Working in the sweatshops was all they had left for as an option. Sweatshops typically look for women workers because their hands are smaller so they can micromanage detail in the line and because women are less likely to speak out to unfair conditions. This sweatshop was wrong on that point. These women fought Forever 21 every day for a couple of years, this included going to other parts of the country and educating people about the conditions in sweatshops and going to other forever 21’s and telling them about what happens behind the scenes. At one point they even went to the house of the CEO of Forever 21 and marched and protested there! After a couple of years of difficulties getting people to protest and getting their voices heard they finally had a court hearing with Forever 21 and their lawyers and were able to win the case of granting better hours and conditions in the sweat shops. These women were not legally citizens, yet they knew their rights as human beings and did everything in their power to improve the conditions they were under and succeeded.

Who is an activist?

The reality of education’s often unbalanced approach to handling bullying issues hit me. Victims become perpetrators and perpetrators, supposedly unwitting victims. During his attendance at my brother’s alternative middle school, Sean expressed many insightful comments. For example, he knew that being black brought with it unspoken prejudice, and pointed to the Trayvon Martin case as evidence. Sean and our dad had watched the Trayvon Martin case carefully and I watched my little brother struggle with harsh truths of prejudice and friendship. Yet through it all, Sean also did something that startled me: He spoke.

Ok, fine, in many cases he would only share his frustrations with me. Remember, he is  only 12 and mom is still “weird” to talk to in his mind… but his unnerving maturity sprinkled with the breaking of innocence pricked me.
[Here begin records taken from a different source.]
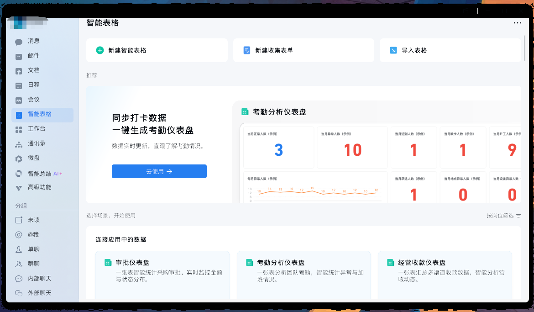Screen dimensions: 534x312
Task: Open the 通讯录 contacts icon
Action: coord(19,144)
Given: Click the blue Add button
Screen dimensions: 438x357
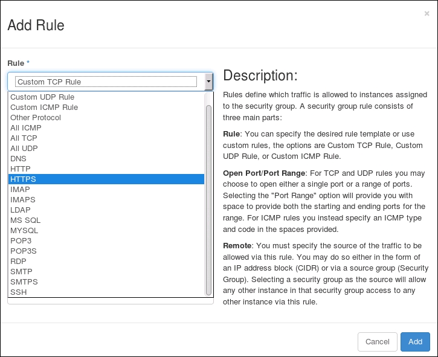Looking at the screenshot, I should click(x=415, y=342).
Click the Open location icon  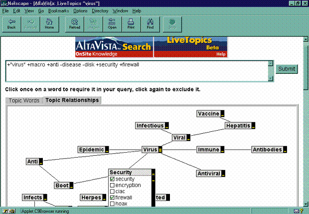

On many occasions he shared the dichotomous feelings he felt about the education he received at the alternative middle school compared to the school he had been suspended from. “Big Sister, although I don’t want to be at this school [alternative middle school] they know how to teach me”. Sean had even been bumped to higher level reading classes, something at the previous school he worked hard to reach but never attained.

Although Sean did not share these frustrations on a nationwide anti-bullying campaign tour, his vocalizations made an impact on me. He still played with the neighborhood kids, although he expressed his embarrassment in doing so. He felt the hurt when a previous classmate seemed  to hide from him in the grocery store. He explained that he knew he was not the violent kid that some might want to depict him as but knew he could very well become that, simply out of tiredness of trying to prove otherwise.
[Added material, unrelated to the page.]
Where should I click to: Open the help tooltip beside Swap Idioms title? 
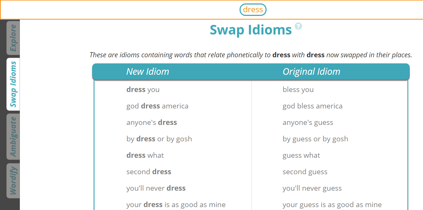[x=298, y=26]
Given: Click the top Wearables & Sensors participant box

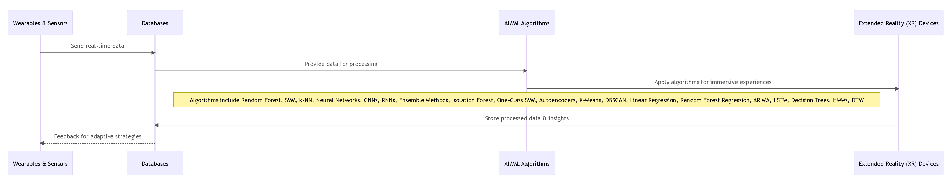Looking at the screenshot, I should coord(40,23).
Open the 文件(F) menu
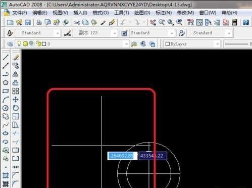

I remember being the bully at his age. Tired of being bullied myself, I became the 6th grade tyrant of psychological warfare (I am too ashamed to call it abuse). I related to the depth of some of the hurt my brother felt while being bullied and also realized the negative repercussions being the victim of bullyinghas. I got pissed because I knew and still strongly believe, like the 6th grade version of myself,  Sean’s bullies need help. Help in realizing they to are hurting as they are hurting others. I bullied because I wanted control back, I wanted the power I  felt I lost. If activism is just handing out flyers on a street corner, proclaiming a cause or launching class action lawsuit, Sean is not an activist. But if at its fundamental core, part of activism, is simply speaking out, then Sean is activist.

Sean’s thoughts lead me to change my profile picture to “I was a bully”. I needed to admit that what I did was not right and hopefully to urge others to do so too. Although it did not have the intended effect, and only caught my friends by surprise, it presented an opportunity to admit a part of myself, that has since been changed, and desires even more, thanks to Sean, to do something about it.